長棍を取り出し、追撃を浴びせようとした利樹の右腕が切断された。佳宏Bはいつの間にか、すぐ近くに戻ってきていた。


 油断したわけではないが、佳宏Bの力は利樹の想像を超えていた。

けろっとした顔で向かってくる佳宏Bの顔を見ていると、敵意とは別の感情が湧いてくる。

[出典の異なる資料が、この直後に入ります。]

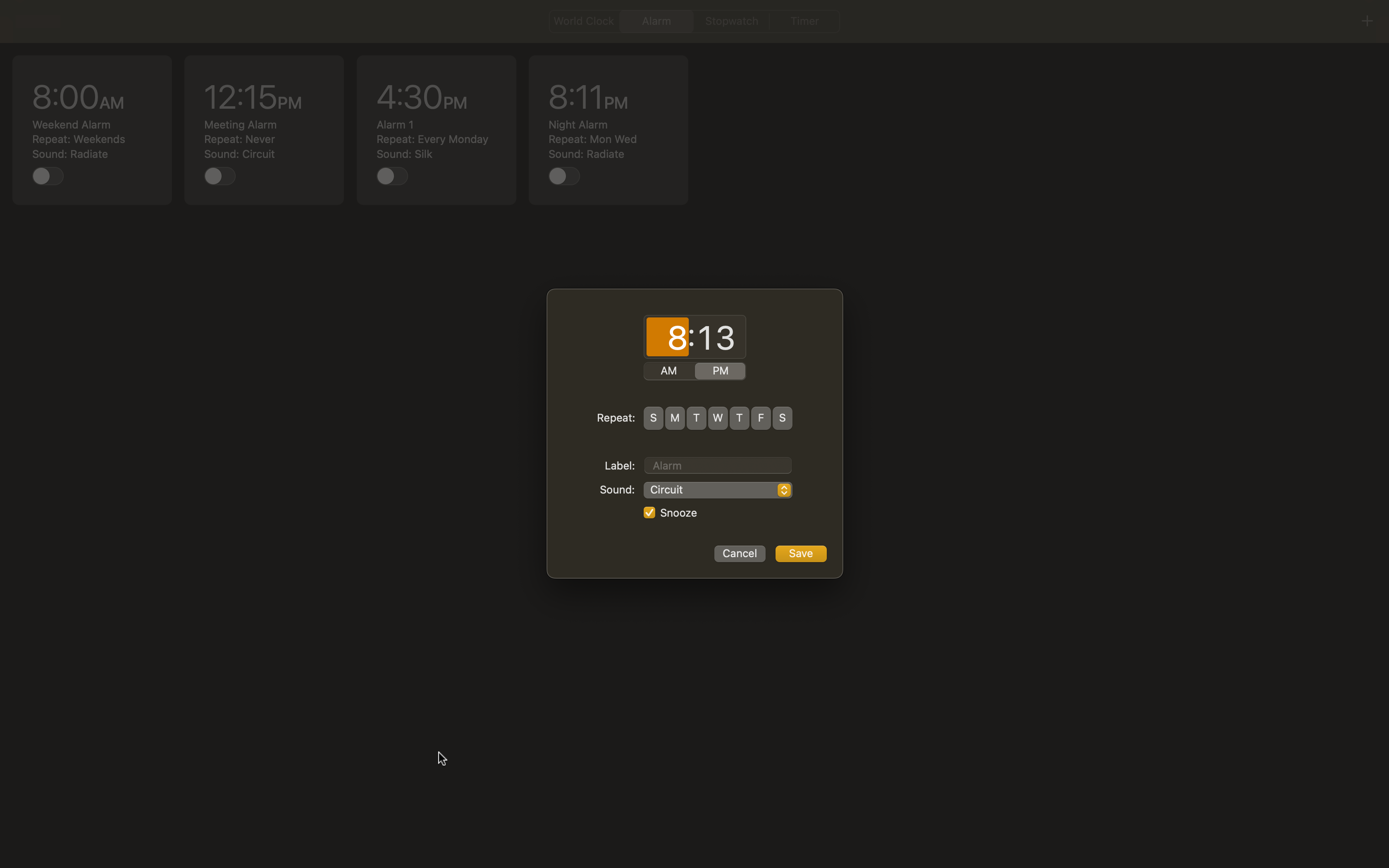  Describe the element at coordinates (717, 463) in the screenshot. I see `Assign the alarm name as "Important Meeting` at that location.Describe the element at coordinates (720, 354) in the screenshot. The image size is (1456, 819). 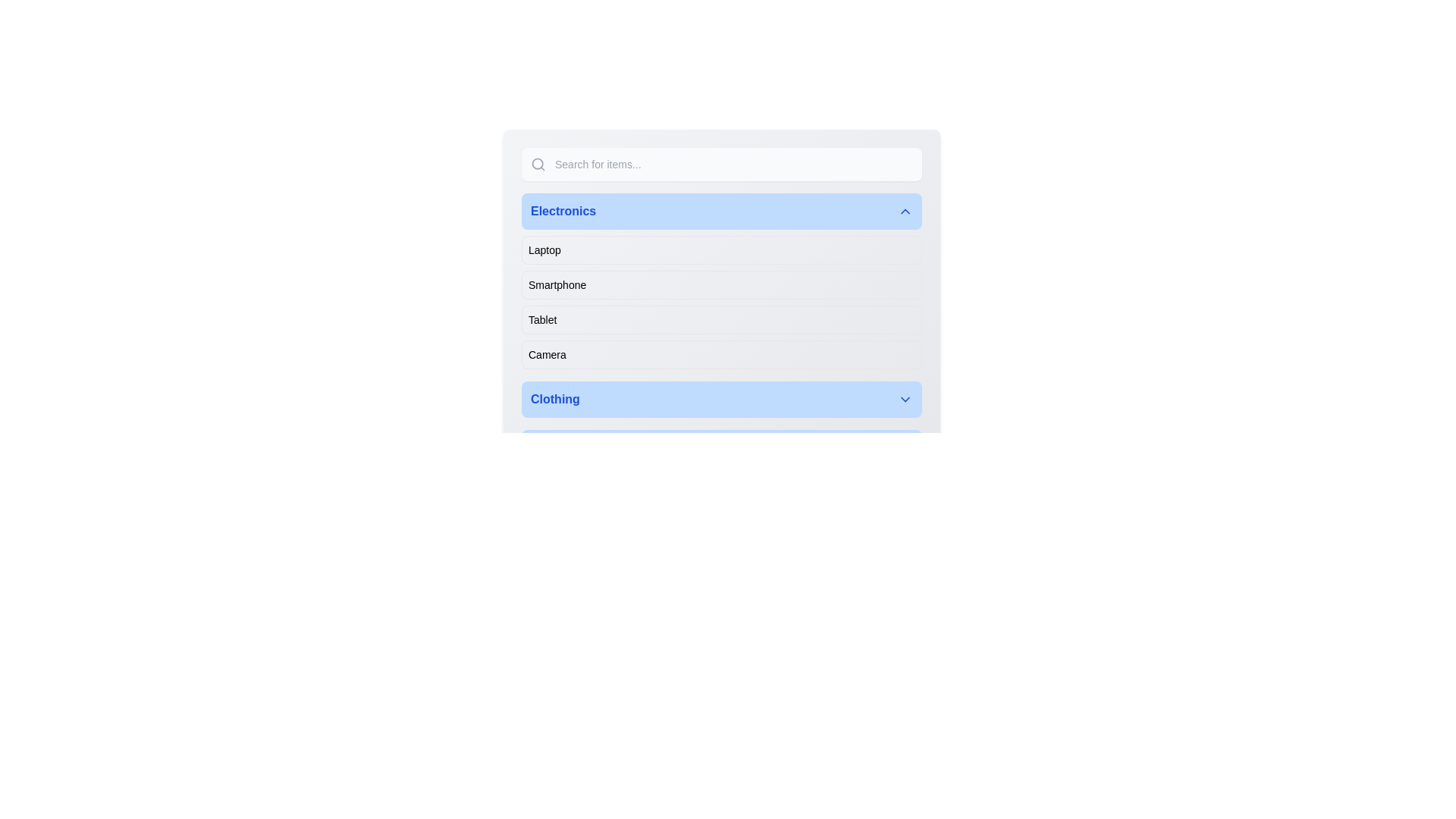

「悪かったとは思ってる!草間あたりは気にしてないかもだけど、沢田や瓜生はずっと気にしてた!」

「別にどうでもいいよ。お前らなら気兼ねなく叩けそうだから叩いてるだけ♪その為に今まで待ってたんじゃないか!」


 佳宏Bはさも可笑しそうに言った。この一言が言いたいがために、顔馴染みのクラスメイトの度肝を抜くために彼はやってきたのだ。


「杉村ァ――!!」


 冷気が佳宏B目がけて迸った。

氷壁が逃げるクラスメイトを守るように隆起し、氷の槍と剣が佳宏Bに雨霰と降り注ぐ。

佳宏Bは氷の嵐を防ごうともせず、傘を忘れたみたいに冷気を放った生徒を目指して走っていく。


 利樹は逃げた。

沢田から貰った力で戦うためには、斬られた腕を繋げなければならない。

厚生が時間を稼いでいる間に、解放軍の修道士を見つけて、治癒の術を施してもらわなければ。